The Great Drowning of Men

The “Grote Mandrenke” was a severe tidal flood in 1362

Hi this is Hendrik, backend developer and system administrator at Datawrapper. Having just finished updating the backing data of our locator maps, and also being impressed by Ivan’s remake of a famous historical chart by William Playfair, I thought: How about taking the features of an old map and putting them on our current locator maps?

Being born near the coast of the North Sea in Germany, I learned what dikes are and why we need them as early as in elementary school. I also learned that tidal floods had devastated the lands over and over again, with the coast line changing a little each time.

The North Sea as we know has only existed for a little more than 8000 years. In geological terms that’s nothing. It first formed with the rising sea levels after the last ice age, filling the land between today’s Great Britain, Germany, and Denmark. Here are some nice maps showcasing the process.

The North Sea coast from 16,000 BCE (lightest green) to today

The sea level has been rising slowly ever since. Because most of the land around the North Sea is very flat, we have strong tides, and when these add up with a huge storm, we call that a “Sturmflut” (storm tide).

The people inhabiting the coast have always tried to protect themselves from these floods by building their homes on small artificial hills and building dikes along the water. But a strong tide can still break through.

This map shows the North Sea coast as it was 1240 CE. The dikes of that time were only about 2.5 meters high, and agriculture behind them was drying out the land and making it sink. In the winter of 1362, a massive storm tide came in as high as another 2.5 meters above the dikes in some places, flooding the lower lands they were protecting. Between 25,000 and 100,000 people lost their lives, and 30 to 40 villages were erased. It was known as Saint Marcellus's flood or the Grote Mandrenke — the Great Drowning of Men.

Because of the flood, vast areas of what is shown here got lost to the sea and never resurfaced. People were never able to regain their old lands, given that they lived in small groups with only the tools of the Middle Ages. Today’s dikes are about 9 meters high and they are promised to hold up to rising sea levels until 2040. (That is, if we haven’t underestimated the effects of climate change.) The countries on the coast of the North Sea have agreements about this, which are especially important for the Netherlands, where lots of the land is already below sea level today. The sea doesn't stop at country borders, and if your neighbor has weak dikes, the water might just take the easiest way to get to you.

How I created the map

At first I asked the Bundesamt für Kartographie and Geodäsie if they had some old maps in digital. They did not, but they kindly replied, so I want to mention them here.

I wanted to go farther back than any digital maps go, so I had to start from the beginning, take a scan of an old map and digitize it myself. My choice fell on a map attributed to Johannes Mejer, who made it in 1649.

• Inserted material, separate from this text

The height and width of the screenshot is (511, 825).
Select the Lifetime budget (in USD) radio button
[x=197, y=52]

To be able to draw shapes on the map, I first needed to align it with a modern one, a process called geo-referencing. To my surprise, nothing really fit. Although Mejer was a cartographer and mathematician, today's mapping projections were not yet known in his time and people in the Middle Ages had simply forgotten how to measure land as exactly as in ancient times. That's probably why we don't have digitized maps from that time.

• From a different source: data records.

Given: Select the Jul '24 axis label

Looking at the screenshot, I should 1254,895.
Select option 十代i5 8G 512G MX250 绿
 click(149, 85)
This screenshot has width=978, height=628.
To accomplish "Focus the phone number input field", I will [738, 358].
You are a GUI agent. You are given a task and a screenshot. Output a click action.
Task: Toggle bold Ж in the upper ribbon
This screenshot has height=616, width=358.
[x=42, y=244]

There were actually three maps I had to align. There’s the standard modern maps of the area; then I had some cities from Mejer’s map that still exist today; and someone unknown had drawn a sketch of today's coastline on top of Mejer’s map, though unfortunately in a way that made no sense with the actual distances of today's islands.

Aligning Mejer's map with a modern one

I ended up going for the least common error and got the map you see above. Still, islands like Sylt and Pellworm are far off from the place where they would seem to be from Mejer’s map, and Helgoland in the southwest corner of the map is actually supposed to be the tip of the large island beneath it.

The shape of the mainland has changed over time as well, which means some medieval islands overlap with the modern coastline on my map. Other shapes that look like islands are actually just places where the mainland coast used to stick farther out.

Some last words on the tooling

I used QGIS for the geo-referencing of the map, but actually drew the islands on the screen with a stylus using Inkscape, adjusting every single vertex with the mouse later — a process that took me two work days. I wasn’t aware at that time that I wouldn’t actually need that level of precision for a small locator map.

Using Inkscape also gave me a hard time finding a common format to get the polygons back to QGIS, as QGIS wouldn’t open Inkscape’s SVG. I had to export to AutoCADs DXF format (with hand tweaked options), in order to get at least the undamaged outlines of the polygons over to QGIS again.

From there it was only a small step to a simplified GeoJSON that could be used with Datawrapper.


That's it for today. I actually learned a lot about mapping doing this and I hope I can bring those new skills to use at Datawrapper.